[start of The records]

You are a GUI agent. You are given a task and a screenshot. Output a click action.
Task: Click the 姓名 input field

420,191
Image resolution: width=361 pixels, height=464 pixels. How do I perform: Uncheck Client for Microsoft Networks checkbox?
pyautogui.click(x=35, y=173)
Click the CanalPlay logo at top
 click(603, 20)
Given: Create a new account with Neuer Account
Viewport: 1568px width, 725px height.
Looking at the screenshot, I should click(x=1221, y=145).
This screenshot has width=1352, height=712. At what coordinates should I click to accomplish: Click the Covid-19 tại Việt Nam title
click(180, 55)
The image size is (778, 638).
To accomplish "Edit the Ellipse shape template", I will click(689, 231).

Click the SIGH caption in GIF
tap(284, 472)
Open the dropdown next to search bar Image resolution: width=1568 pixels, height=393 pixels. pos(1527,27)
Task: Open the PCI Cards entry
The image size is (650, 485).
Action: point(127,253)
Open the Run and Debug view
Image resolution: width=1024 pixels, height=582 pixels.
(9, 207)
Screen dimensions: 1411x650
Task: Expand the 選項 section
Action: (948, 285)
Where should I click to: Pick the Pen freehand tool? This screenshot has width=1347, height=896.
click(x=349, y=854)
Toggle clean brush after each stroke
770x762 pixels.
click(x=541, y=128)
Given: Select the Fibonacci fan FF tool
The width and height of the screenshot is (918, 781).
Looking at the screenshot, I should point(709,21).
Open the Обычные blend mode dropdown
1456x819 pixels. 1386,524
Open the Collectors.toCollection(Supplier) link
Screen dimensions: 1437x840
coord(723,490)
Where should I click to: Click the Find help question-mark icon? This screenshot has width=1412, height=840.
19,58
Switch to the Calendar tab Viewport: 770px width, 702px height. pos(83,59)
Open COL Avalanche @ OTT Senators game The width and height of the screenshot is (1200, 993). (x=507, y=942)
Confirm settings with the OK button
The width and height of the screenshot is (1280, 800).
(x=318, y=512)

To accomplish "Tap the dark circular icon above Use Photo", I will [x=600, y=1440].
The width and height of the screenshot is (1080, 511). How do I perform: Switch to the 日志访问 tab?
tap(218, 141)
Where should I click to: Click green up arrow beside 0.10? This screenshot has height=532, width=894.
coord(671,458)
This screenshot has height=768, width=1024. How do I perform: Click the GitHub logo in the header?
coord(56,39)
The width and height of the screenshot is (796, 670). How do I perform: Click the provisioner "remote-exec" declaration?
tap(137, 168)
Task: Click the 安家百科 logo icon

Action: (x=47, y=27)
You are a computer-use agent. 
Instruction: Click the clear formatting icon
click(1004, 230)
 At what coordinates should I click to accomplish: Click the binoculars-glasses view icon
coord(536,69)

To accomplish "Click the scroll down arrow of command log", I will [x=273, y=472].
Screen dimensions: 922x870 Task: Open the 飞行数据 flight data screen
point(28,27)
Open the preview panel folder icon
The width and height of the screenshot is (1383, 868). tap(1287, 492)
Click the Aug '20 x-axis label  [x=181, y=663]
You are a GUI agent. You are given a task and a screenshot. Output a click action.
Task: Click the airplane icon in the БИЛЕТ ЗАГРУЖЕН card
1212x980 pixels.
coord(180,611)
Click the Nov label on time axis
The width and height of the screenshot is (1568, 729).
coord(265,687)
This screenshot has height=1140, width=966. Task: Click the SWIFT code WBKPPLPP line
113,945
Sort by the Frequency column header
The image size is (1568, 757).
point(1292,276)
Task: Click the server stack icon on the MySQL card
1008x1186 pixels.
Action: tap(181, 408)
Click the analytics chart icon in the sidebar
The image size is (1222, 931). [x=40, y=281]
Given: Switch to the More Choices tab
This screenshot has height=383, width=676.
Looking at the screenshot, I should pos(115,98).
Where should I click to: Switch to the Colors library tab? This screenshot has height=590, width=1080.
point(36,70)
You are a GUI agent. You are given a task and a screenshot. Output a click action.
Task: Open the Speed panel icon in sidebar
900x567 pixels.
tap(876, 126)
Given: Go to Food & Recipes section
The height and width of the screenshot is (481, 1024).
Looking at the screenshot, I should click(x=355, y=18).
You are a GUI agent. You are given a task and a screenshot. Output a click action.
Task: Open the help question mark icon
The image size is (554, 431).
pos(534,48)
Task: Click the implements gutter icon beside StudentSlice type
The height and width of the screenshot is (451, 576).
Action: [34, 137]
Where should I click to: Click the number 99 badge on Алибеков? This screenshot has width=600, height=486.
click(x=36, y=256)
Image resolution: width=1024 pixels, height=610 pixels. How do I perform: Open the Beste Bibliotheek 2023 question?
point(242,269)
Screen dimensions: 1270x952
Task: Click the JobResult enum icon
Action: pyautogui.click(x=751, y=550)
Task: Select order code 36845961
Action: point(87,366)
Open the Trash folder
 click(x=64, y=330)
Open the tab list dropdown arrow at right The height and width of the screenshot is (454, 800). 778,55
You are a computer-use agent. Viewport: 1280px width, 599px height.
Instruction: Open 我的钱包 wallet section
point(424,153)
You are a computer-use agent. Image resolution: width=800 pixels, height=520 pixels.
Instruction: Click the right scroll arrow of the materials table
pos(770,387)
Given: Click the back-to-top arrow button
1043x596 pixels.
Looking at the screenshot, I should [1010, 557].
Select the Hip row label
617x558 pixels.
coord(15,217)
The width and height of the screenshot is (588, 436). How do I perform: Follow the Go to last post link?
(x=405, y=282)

[end of The records]

→ **Written task**: Change every "Viewport" in the listing to "Window" and reproduce it with everything else unchanged.

→ **Task solution**:
You are a GUI agent. You are given a task and a screenshot. Output a click action.
Task: Click the 姓名 input field

420,191
Image resolution: width=361 pixels, height=464 pixels. How do I perform: Uncheck Client for Microsoft Networks checkbox?
pyautogui.click(x=35, y=173)
Click the CanalPlay logo at top
 click(603, 20)
Given: Create a new account with Neuer Account
Window: 1568px width, 725px height.
Looking at the screenshot, I should click(x=1221, y=145).
This screenshot has width=1352, height=712. At what coordinates should I click to accomplish: Click the Covid-19 tại Việt Nam title
click(180, 55)
The image size is (778, 638).
To accomplish "Edit the Ellipse shape template", I will click(689, 231).

Click the SIGH caption in GIF
tap(284, 472)
Open the dropdown next to search bar Image resolution: width=1568 pixels, height=393 pixels. pos(1527,27)
Task: Open the PCI Cards entry
The image size is (650, 485).
Action: point(127,253)
Open the Run and Debug view
Image resolution: width=1024 pixels, height=582 pixels.
(9, 207)
Screen dimensions: 1411x650
Task: Expand the 選項 section
Action: (948, 285)
Where should I click to: Pick the Pen freehand tool? This screenshot has width=1347, height=896.
click(x=349, y=854)
Toggle clean brush after each stroke
770x762 pixels.
click(x=541, y=128)
Given: Select the Fibonacci fan FF tool
The width and height of the screenshot is (918, 781).
Looking at the screenshot, I should point(709,21).
Open the Обычные blend mode dropdown
1456x819 pixels. 1386,524
Open the Collectors.toCollection(Supplier) link
Screen dimensions: 1437x840
coord(723,490)
Where should I click to: Click the Find help question-mark icon? This screenshot has width=1412, height=840.
19,58
Switch to the Calendar tab Window: 770px width, 702px height. pos(83,59)
Open COL Avalanche @ OTT Senators game The width and height of the screenshot is (1200, 993). (x=507, y=942)
Confirm settings with the OK button
The width and height of the screenshot is (1280, 800).
(x=318, y=512)

To accomplish "Tap the dark circular icon above Use Photo", I will [x=600, y=1440].
The width and height of the screenshot is (1080, 511). How do I perform: Switch to the 日志访问 tab?
tap(218, 141)
Where should I click to: Click green up arrow beside 0.10? This screenshot has height=532, width=894.
coord(671,458)
This screenshot has height=768, width=1024. How do I perform: Click the GitHub logo in the header?
coord(56,39)
The width and height of the screenshot is (796, 670). How do I perform: Click the provisioner "remote-exec" declaration?
tap(137, 168)
Task: Click the 安家百科 logo icon

Action: (x=47, y=27)
You are a computer-use agent. 
Instruction: Click the clear formatting icon
click(1004, 230)
 At what coordinates should I click to accomplish: Click the binoculars-glasses view icon
coord(536,69)

To accomplish "Click the scroll down arrow of command log", I will [x=273, y=472].
Screen dimensions: 922x870 Task: Open the 飞行数据 flight data screen
point(28,27)
Open the preview panel folder icon
The width and height of the screenshot is (1383, 868). tap(1287, 492)
Click the Aug '20 x-axis label  [x=181, y=663]
You are a GUI agent. You are given a task and a screenshot. Output a click action.
Task: Click the airplane icon in the БИЛЕТ ЗАГРУЖЕН card
1212x980 pixels.
coord(180,611)
Click the Nov label on time axis
The width and height of the screenshot is (1568, 729).
coord(265,687)
This screenshot has height=1140, width=966. Task: Click the SWIFT code WBKPPLPP line
113,945
Sort by the Frequency column header
The image size is (1568, 757).
point(1292,276)
Task: Click the server stack icon on the MySQL card
1008x1186 pixels.
Action: tap(181, 408)
Click the analytics chart icon in the sidebar
The image size is (1222, 931). [x=40, y=281]
Given: Switch to the More Choices tab
This screenshot has height=383, width=676.
Looking at the screenshot, I should pos(115,98).
Where should I click to: Switch to the Colors library tab? This screenshot has height=590, width=1080.
point(36,70)
You are a GUI agent. You are given a task and a screenshot. Output a click action.
Task: Open the Speed panel icon in sidebar
900x567 pixels.
tap(876, 126)
Given: Go to Food & Recipes section
The height and width of the screenshot is (481, 1024).
Looking at the screenshot, I should click(x=355, y=18).
You are a GUI agent. You are given a task and a screenshot. Output a click action.
Task: Open the help question mark icon
The image size is (554, 431).
pos(534,48)
Task: Click the implements gutter icon beside StudentSlice type
The height and width of the screenshot is (451, 576).
Action: [34, 137]
Where should I click to: Click the number 99 badge on Алибеков? This screenshot has width=600, height=486.
click(x=36, y=256)
Image resolution: width=1024 pixels, height=610 pixels. How do I perform: Open the Beste Bibliotheek 2023 question?
point(242,269)
Screen dimensions: 1270x952
Task: Click the JobResult enum icon
Action: pyautogui.click(x=751, y=550)
Task: Select order code 36845961
Action: point(87,366)
Open the Trash folder
 click(x=64, y=330)
Open the tab list dropdown arrow at right The height and width of the screenshot is (454, 800). 778,55
You are a computer-use agent. Window: 1280px width, 599px height.
Instruction: Open 我的钱包 wallet section
point(424,153)
You are a computer-use agent. Image resolution: width=800 pixels, height=520 pixels.
Instruction: Click the right scroll arrow of the materials table
pos(770,387)
Given: Click the back-to-top arrow button
1043x596 pixels.
Looking at the screenshot, I should [1010, 557].
Select the Hip row label
617x558 pixels.
coord(15,217)
The width and height of the screenshot is (588, 436). How do I perform: Follow the Go to last post link?
(x=405, y=282)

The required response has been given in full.